What you copy should be the lines from the one with "Click in the Store search box" through the end of the entries, word for word. Omit the pictures.
START The input
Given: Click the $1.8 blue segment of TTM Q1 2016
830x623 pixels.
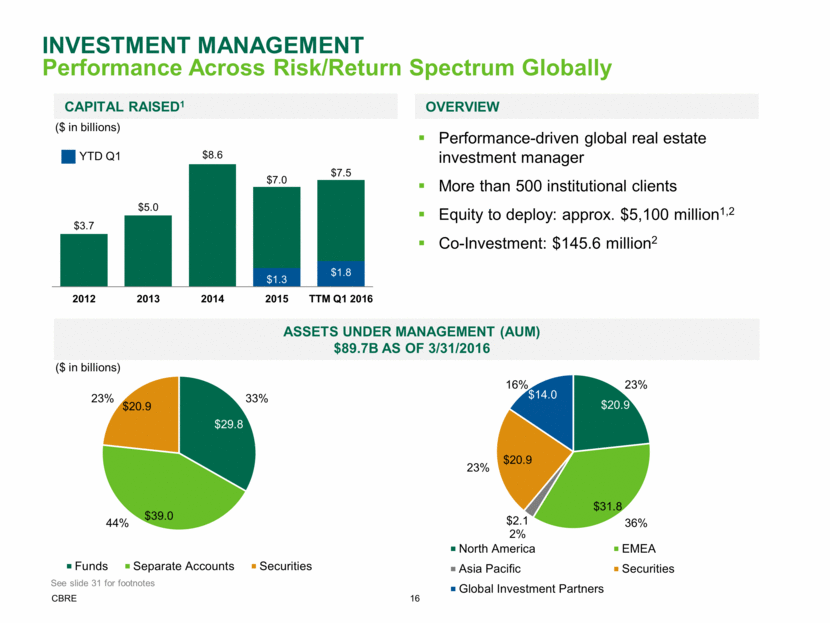Looking at the screenshot, I should [x=340, y=273].
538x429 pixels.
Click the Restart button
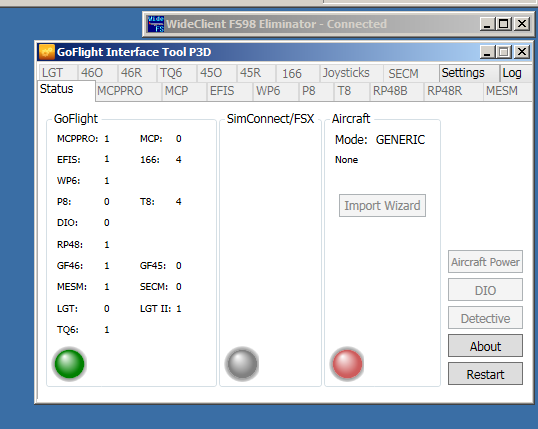pyautogui.click(x=485, y=374)
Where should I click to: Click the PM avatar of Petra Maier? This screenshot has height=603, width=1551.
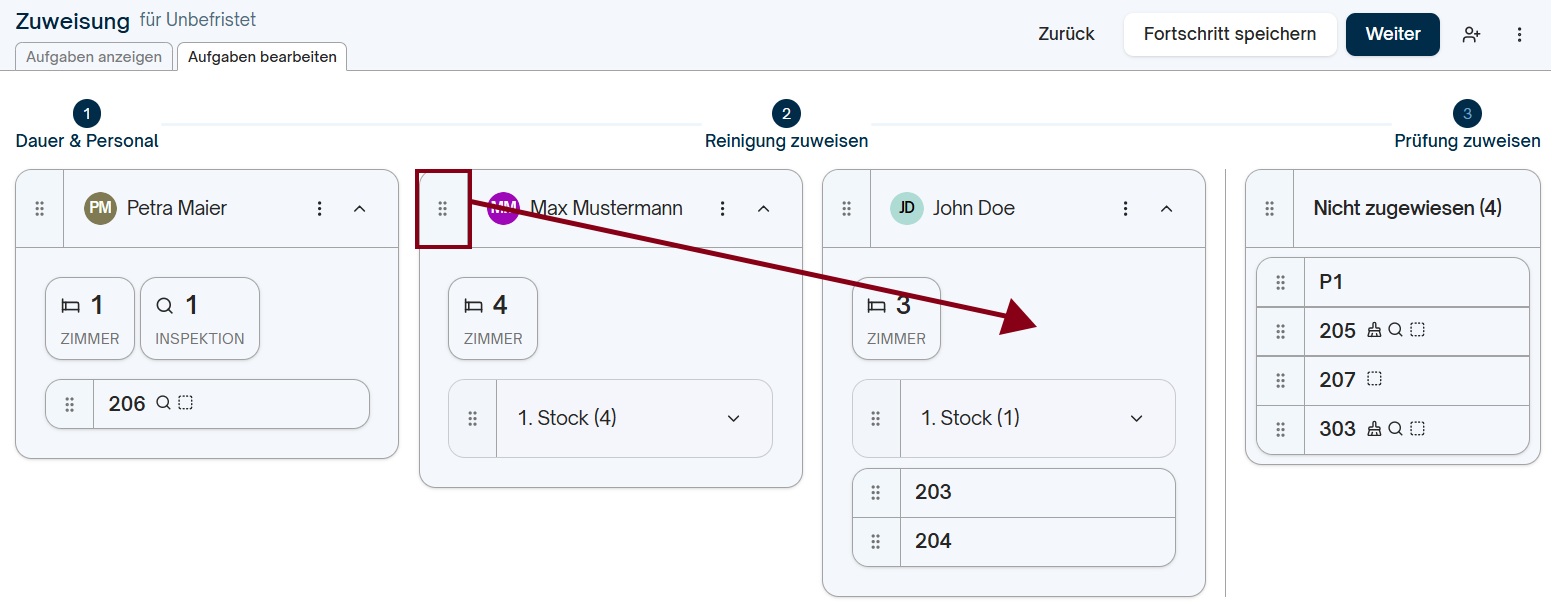pos(101,208)
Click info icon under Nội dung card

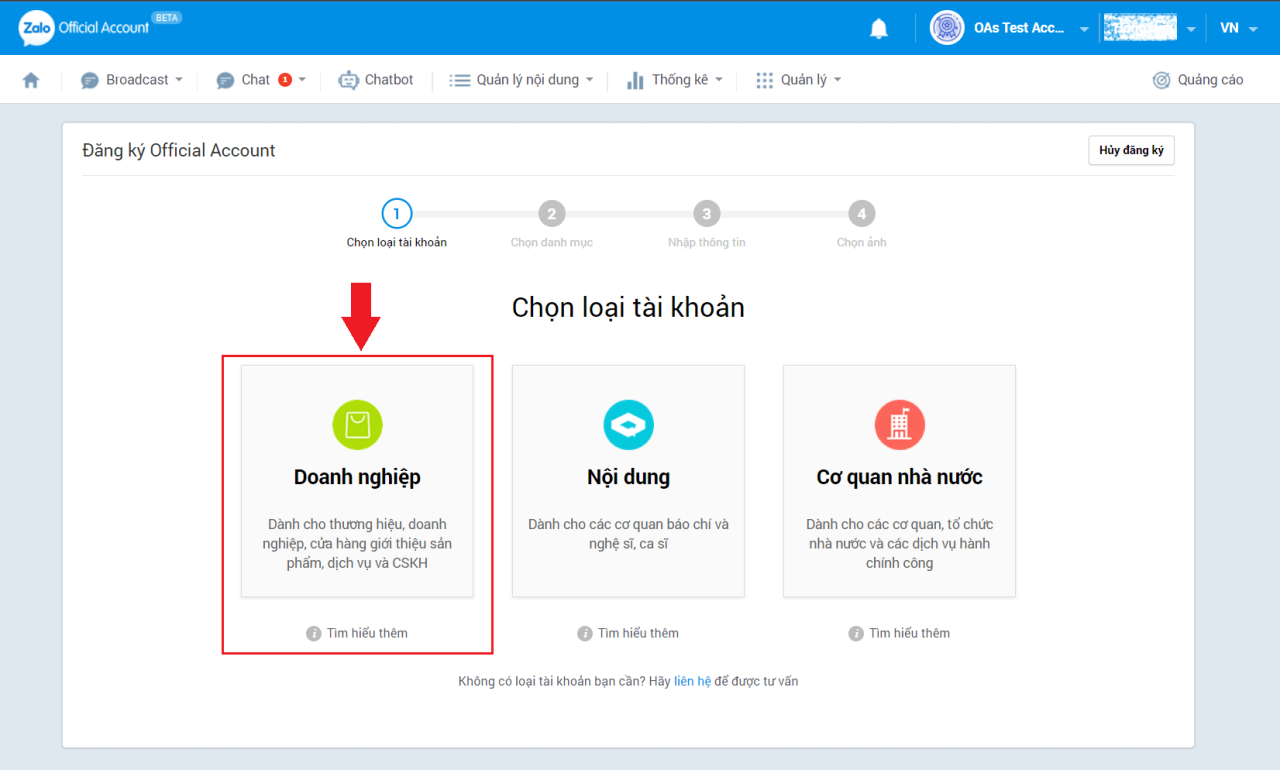coord(585,634)

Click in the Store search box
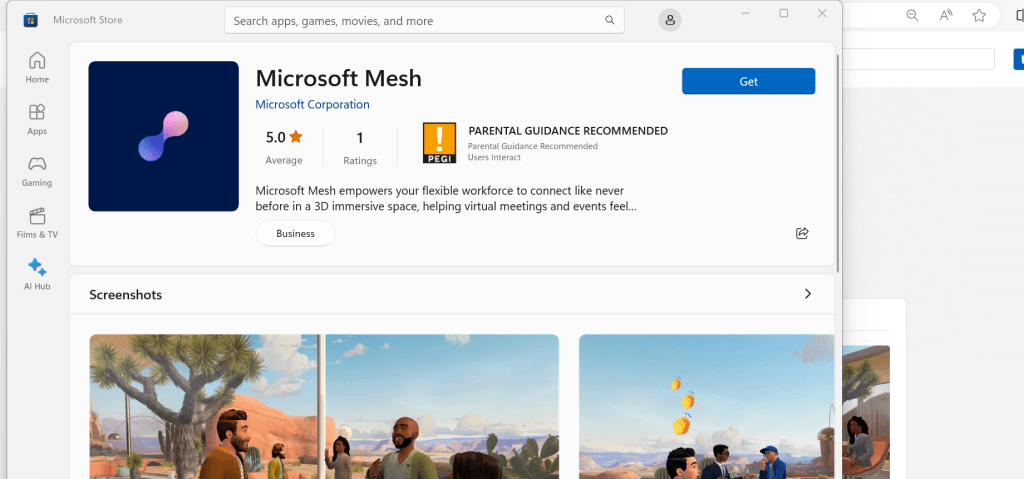(x=415, y=20)
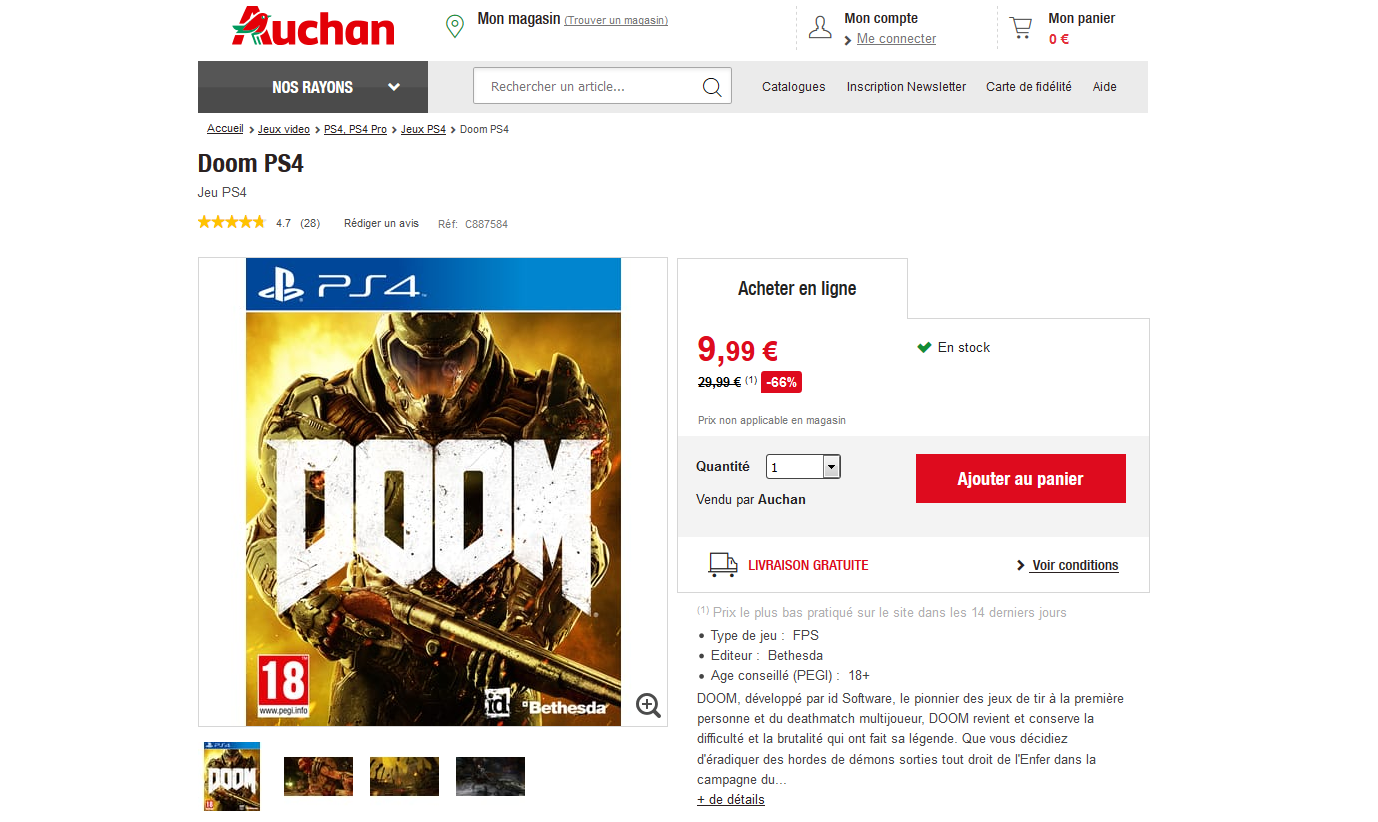Expand description with '+ de détails'
Image resolution: width=1378 pixels, height=822 pixels.
(x=731, y=799)
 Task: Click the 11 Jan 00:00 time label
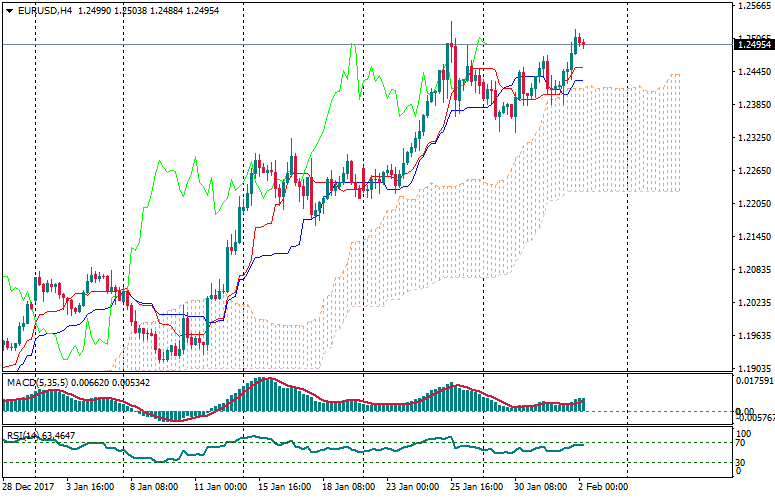(x=219, y=487)
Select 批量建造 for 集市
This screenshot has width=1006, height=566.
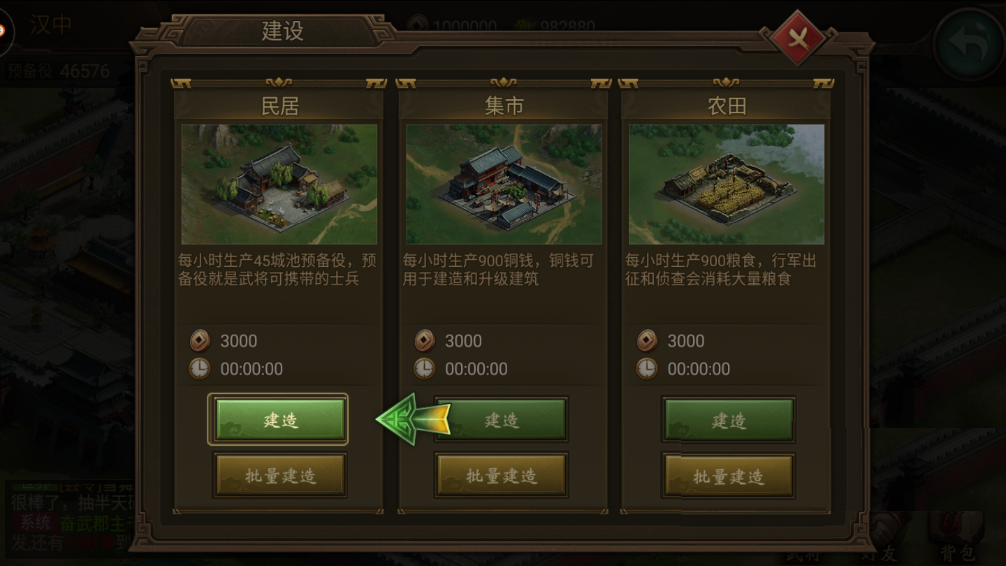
END The input
Exercise output:
Click in the Store search box
(x=415, y=20)
Expand description with '+ de détails'
Image resolution: width=1378 pixels, height=822 pixels.
(x=731, y=799)
 Task: Click the 11 Jan 00:00 time label
(x=219, y=487)
Select 批量建造 for 集市
This screenshot has width=1006, height=566.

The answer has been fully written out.